The SEP is the Sri Lankan section of the International Committee of the Fourth International (ICFI) which defends the principles of Trotskyism and fights for the political independence of the working class. It fights for the perspective of socialist internationalism through the World Socialist Web Site, the world organ of the ICFI. We call upon workers, youth and intellectuals to rally round this perspective.

Notes:
1. The main opposition party is currently the United National Party (UNP). In 1991, UNP President Ranasinghe Premadasa prorogued parliament in order to block an impeachment motion against him.
2. The ruling party is the Peoples Alliance coalition. Its major component is President Kumaratunga’s Sri Lanka Freedom Party (SLFP). It also includes the Lanka Sama Samaja Party (LSSP), the Communist Party of Sri Lanka (CPSL), a number of Tamil parties and the Sinhala chauvinist MEP.
3. LSSP and CPSL.
4. The Janatha Vimukthi Peramuna (JVP) was formed in the 1960s on an eclectic mixture of Sinhala chauvinism and Maoism. In the late 1980s, it opposed the Indo-Lanka Accord under which Indian troops attempted to impose a peace settlement in northern and eastern Sri Lanka, and murdered workers, trade union leaders and political parties who opposed its campaign.

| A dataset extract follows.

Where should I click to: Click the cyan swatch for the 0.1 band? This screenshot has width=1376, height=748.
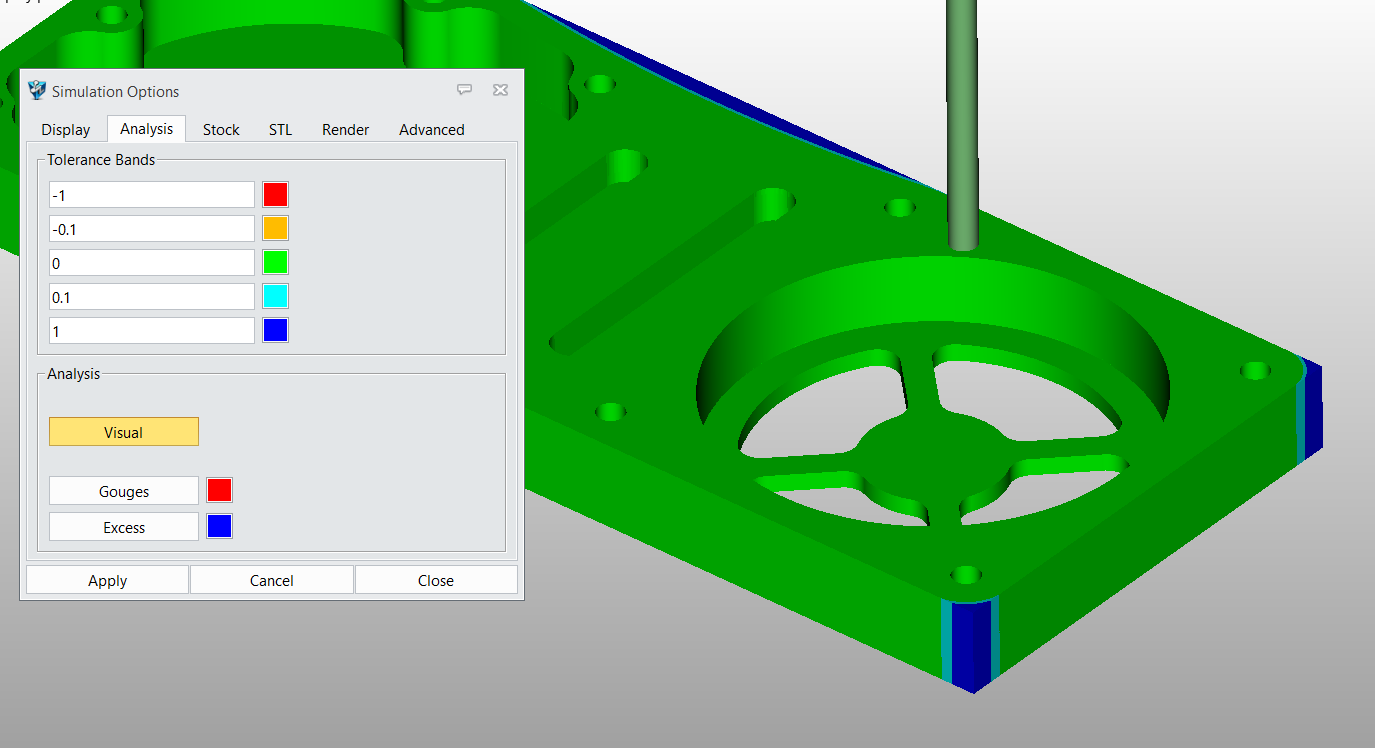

The JVP entered parliamentary politics in 1994.
5. The Nava Sama Samaja Party (NSSP).
6. The United Socialist Party, a breakaway from the NSSP, along with former NSSP leader Vasudeva Nanayakkara.
7. In the 1940s and 1950s, the LSSP fought for the principles of the Trotskyist movement but increasingly adapted itself to the Sinhala chauvinism of the SLFP. In 1964 the LSSP along with the Stalinist CPSL joined the government of Kumaratunga’s mother, Sirima Bandaranaike.